WORK INSTRUCTIONS: The lines to be set down run from the line containing "Gaming + VR (696, 1271)" through the final line of the data below; print them exactly and print nothing else.
::::
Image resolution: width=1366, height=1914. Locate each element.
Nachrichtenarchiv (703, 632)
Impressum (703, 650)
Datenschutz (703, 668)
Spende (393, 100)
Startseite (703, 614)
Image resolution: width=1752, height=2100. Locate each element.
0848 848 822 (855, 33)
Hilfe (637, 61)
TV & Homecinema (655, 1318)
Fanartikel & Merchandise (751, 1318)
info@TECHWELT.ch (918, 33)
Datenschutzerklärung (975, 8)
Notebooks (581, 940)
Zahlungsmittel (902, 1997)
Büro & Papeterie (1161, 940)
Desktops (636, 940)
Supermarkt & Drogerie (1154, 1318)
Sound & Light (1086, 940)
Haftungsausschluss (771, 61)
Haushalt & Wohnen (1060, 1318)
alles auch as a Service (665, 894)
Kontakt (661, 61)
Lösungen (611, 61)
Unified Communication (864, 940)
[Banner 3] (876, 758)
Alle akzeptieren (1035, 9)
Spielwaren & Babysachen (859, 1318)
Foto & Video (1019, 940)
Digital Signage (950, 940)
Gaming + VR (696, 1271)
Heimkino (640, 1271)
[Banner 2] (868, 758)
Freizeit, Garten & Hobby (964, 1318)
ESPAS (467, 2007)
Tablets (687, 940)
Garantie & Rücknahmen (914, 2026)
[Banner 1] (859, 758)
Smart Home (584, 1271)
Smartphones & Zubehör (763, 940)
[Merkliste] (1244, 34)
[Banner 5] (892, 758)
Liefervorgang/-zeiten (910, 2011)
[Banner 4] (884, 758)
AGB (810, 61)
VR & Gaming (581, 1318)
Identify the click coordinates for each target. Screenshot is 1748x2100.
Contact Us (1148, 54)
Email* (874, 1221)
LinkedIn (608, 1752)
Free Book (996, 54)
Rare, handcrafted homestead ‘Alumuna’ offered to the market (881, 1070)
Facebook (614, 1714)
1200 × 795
::::
RESULT:
Gaming + VR (696, 1271)
Heimkino (640, 1271)
[Banner 2] (868, 758)
Freizeit, Garten & Hobby (964, 1318)
ESPAS (467, 2007)
Tablets (687, 940)
Garantie & Rücknahmen (914, 2026)
[Banner 1] (859, 758)
Smart Home (584, 1271)
Smartphones & Zubehör (763, 940)
[Merkliste] (1244, 34)
[Banner 5] (892, 758)
Liefervorgang/-zeiten (910, 2011)
[Banner 4] (884, 758)
AGB (810, 61)
VR & Gaming (581, 1318)
Identify the click coordinates for each target. Screenshot is 1748x2100.
Contact Us (1148, 54)
Email* (874, 1221)
LinkedIn (608, 1752)
Free Book (996, 54)
Rare, handcrafted homestead ‘Alumuna’ offered to the market (881, 1070)
Facebook (614, 1714)
1200 × 795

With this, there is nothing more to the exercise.